Francisco Suárez (1548-1617), o grande pensador jesuíta, um 'pai fundador' do direito internacional e um dos primeiros defensores dos direitos naturais do homem, baseia-se nos ensinamentos do Papa Gregório Magno que já mencionamos, observando significativamente que proibir o culto não-cristão “envolveria, em certa medida, forçar as pessoas a aceitar a Fé; e isso nunca é permitido." Essa consideração se aplicará claramente aos politeístas e animistas, não apenas aos não-cristãos monoteístas cuja isenção de repressão é que Suárez tem em mente aqui. Esse teólogo está seguindo uma estrada que leva logicamente ao Vaticano II. E uma vez que Suárez ao dizer que mesmo os governantes católicos devem tolerar o culto público judeu e muçulmano, fica claro que ainda mais fortemente (a fortiori) ele insistiria que os governantes não-católicos não têm o direito de proibir esse culto, no interesse de promover ou impondo seus próprios falsos cultos ou ideologias. (Obviamente, essa seria uma grande preocupação do Vaticano II, à luz da intolerância nazista e comunista contemporânea. Precisamos lembrar que a Dignitatis Humanae está propondo normas éticas a serem observadas por todos os governos do planeta, não apenas pelos governos católicos). Aqui está o que Suárez diz:
“No que diz respeito às práticas religiosas dos incrédulos que são contrárias às crenças cristãs, mas não contrárias à razão natural, não há dúvida de que os incrédulos, mesmo estando subordinados, não podem ser forçados a abandoná-las. Antes, a Igreja deve tolerá-las. São Gregório se dirigiu claramente a esse problema com relação aos judeus, e proibiu alguém de privá-los de suas sinagogas ou de impedi-los de observar suas práticas religiosas. (Lib. I Epistol. 34). . . A razão é que tais observâncias não violam em si mesmas a lei natural e, portanto, o poder temporal de um governante cristão não confere o direito de proibi-las. Essa proibição seria baseada no fato de que o que está sendo feito é contrário à fé cristã, mas isso não é suficiente para obrigar aqueles que não estão sujeitos à autoridade espiritual da Igreja. Essa opinião também é apoiada pelo fato de que essa proibição envolveria, em certa medida, forçar as pessoas a aceitar a Fé; e isso nunca é permitido. "

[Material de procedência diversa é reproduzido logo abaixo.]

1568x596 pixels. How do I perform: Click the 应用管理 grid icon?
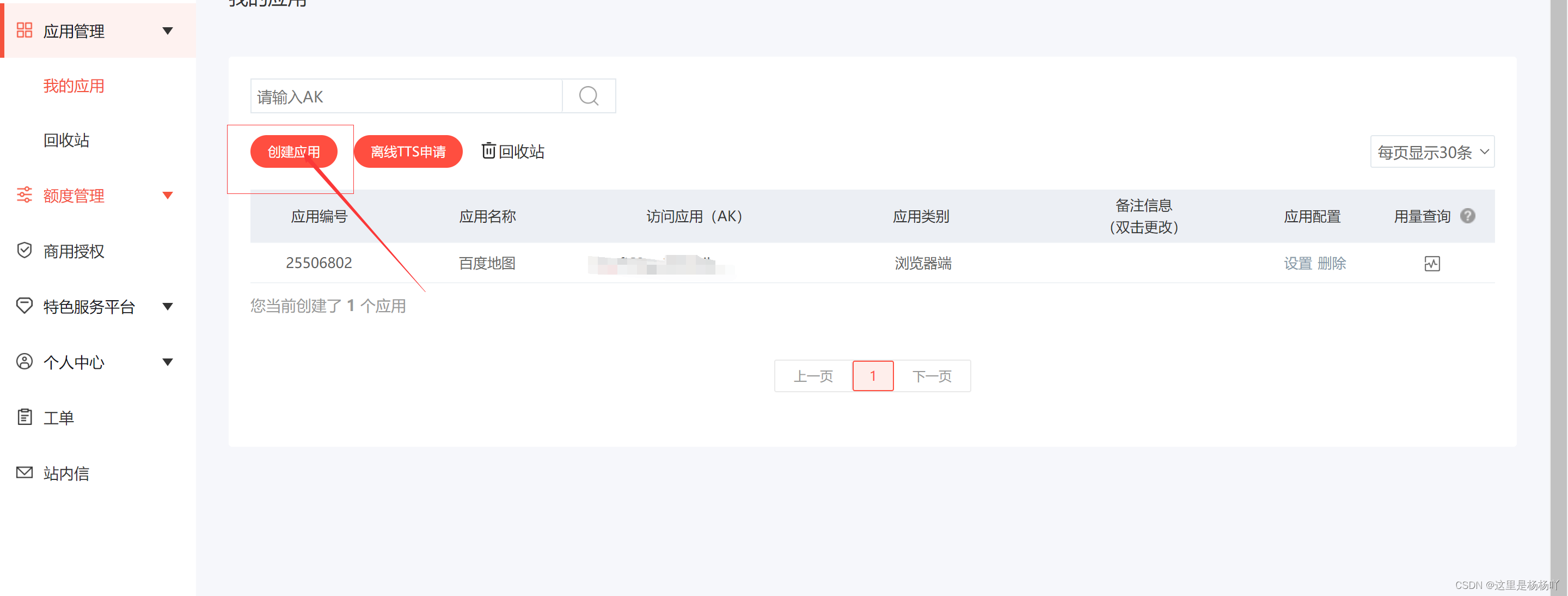(x=24, y=31)
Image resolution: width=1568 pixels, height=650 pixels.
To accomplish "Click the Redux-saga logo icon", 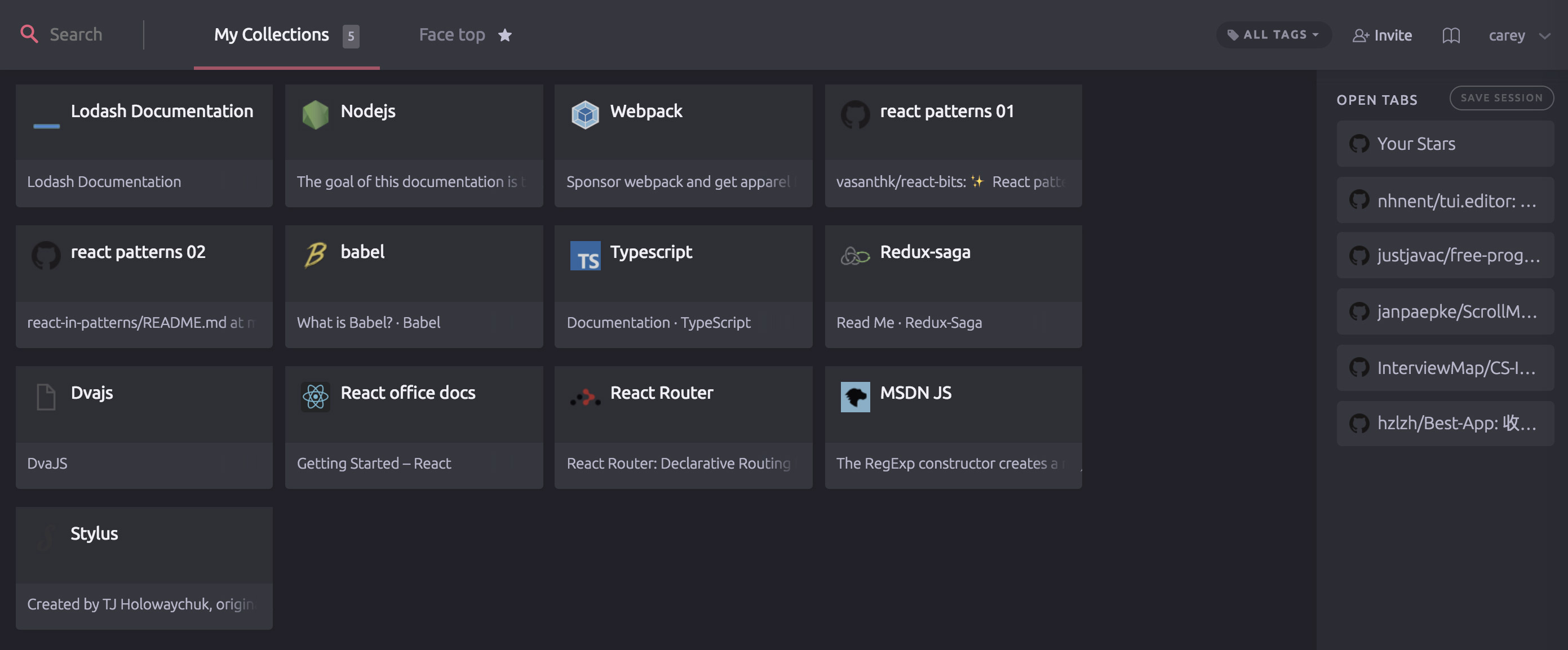I will point(854,255).
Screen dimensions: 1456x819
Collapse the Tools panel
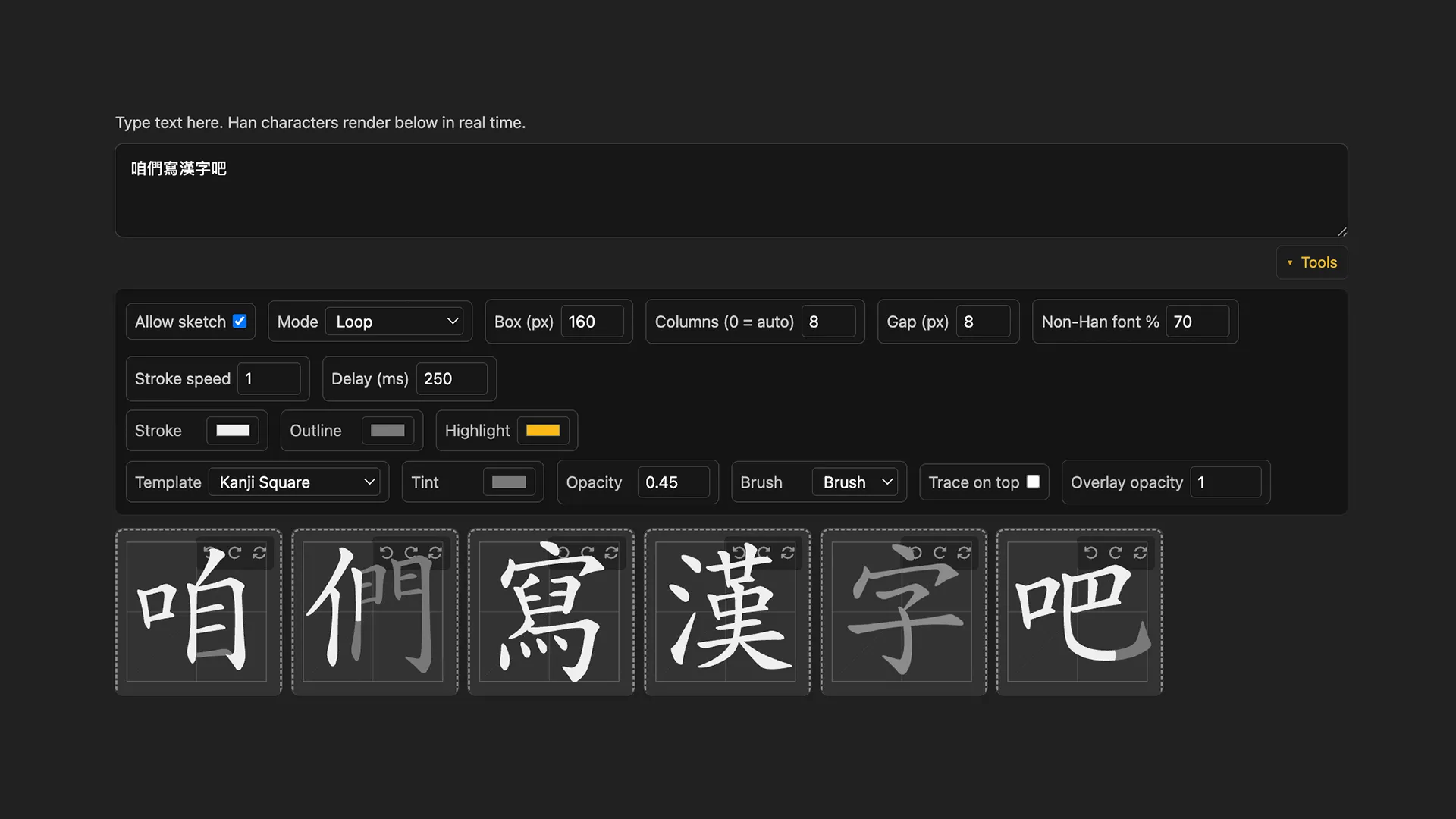pyautogui.click(x=1311, y=262)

Bispo Emmanuel von Ketteler (1811-1877) foi pioneiro da doutrina social católica, cujas obras foram amplamente admiradas (e nunca censuradas por Roma) em sua própria vida. De fato, elas influenciaram o ensino social de Leão XIII em sua encíclica Rerum Novarum. Ele foi além de Suárez argumentando que, sob as condições pluralistas modernas, dissidentes batizados (hereges e cismáticos), e não apenas não-cristãos, devem ser tolerados por uma questão de justiça, não apenas prudência política. Os argumentos da DH para a liberdade religiosa (cf. parágrafos 2-3) também pressupõem sociedades pluralistas nas quais muitas ou a maioria das pessoas ainda não possuem a verdade religiosa e, portanto, têm a obrigação de buscá-la. Segundo Ketteler, “Tratar a heresia como uma questão civil não é mais legítimo depois que a unidade da Fé foi destruída. A desunião destrói os pré-requisitos essenciais… Portanto, no contexto de uma sociedade mista em que falta unidade religiosa, os governantes civis têm a obrigação de proteger a liberdade religiosa de todos (cidadãos católicos e não-católicos), dentro dos devidos limites da lei moral natural. ”

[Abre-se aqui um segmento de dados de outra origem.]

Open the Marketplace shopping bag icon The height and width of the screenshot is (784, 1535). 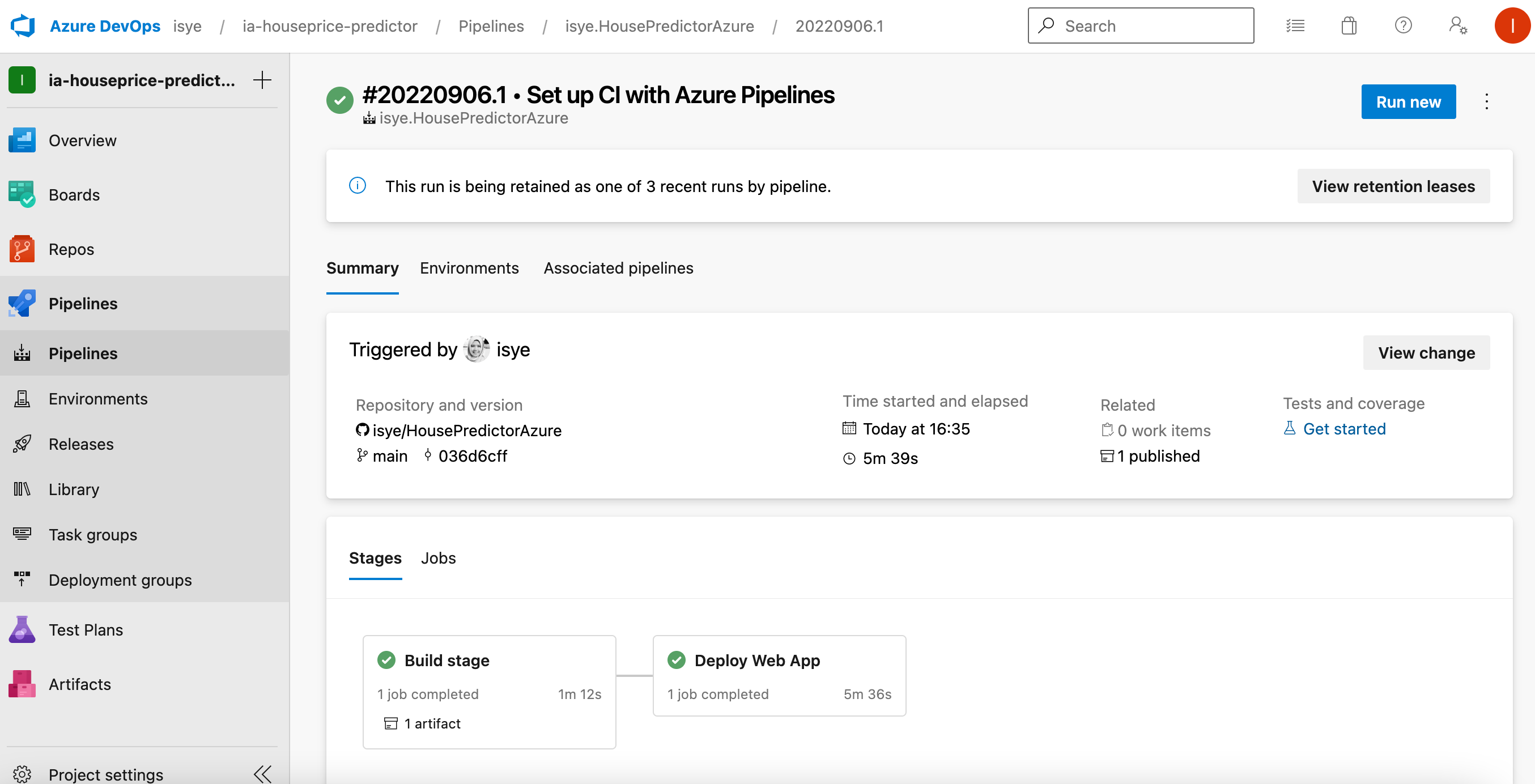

Por fim, os leitores são levado à nota de rodapé 2 do parágrafo 2 da DH que referencia as declarações dos três papas que imediatamente precederam o Vaticano II – Pio XI, Pio XII e João XXIII. Esses continuam e reforçam a trajetória das citações acima, que remontam à Gregório Magno. Em suma, mesmo quando um direito natural (dentro de certos limites) de não-católicos ainda não esteja definido como no caso de não serem impedidos pelo governo de manifestar publicamente sua religião conscientemente praticada, isso está praticamente contido em declarações que afirmam ou implicam que as autoridades civis podem estar obrigados por justiça – e distinto da mera prudência política – permitir (tolerar) tais atividades.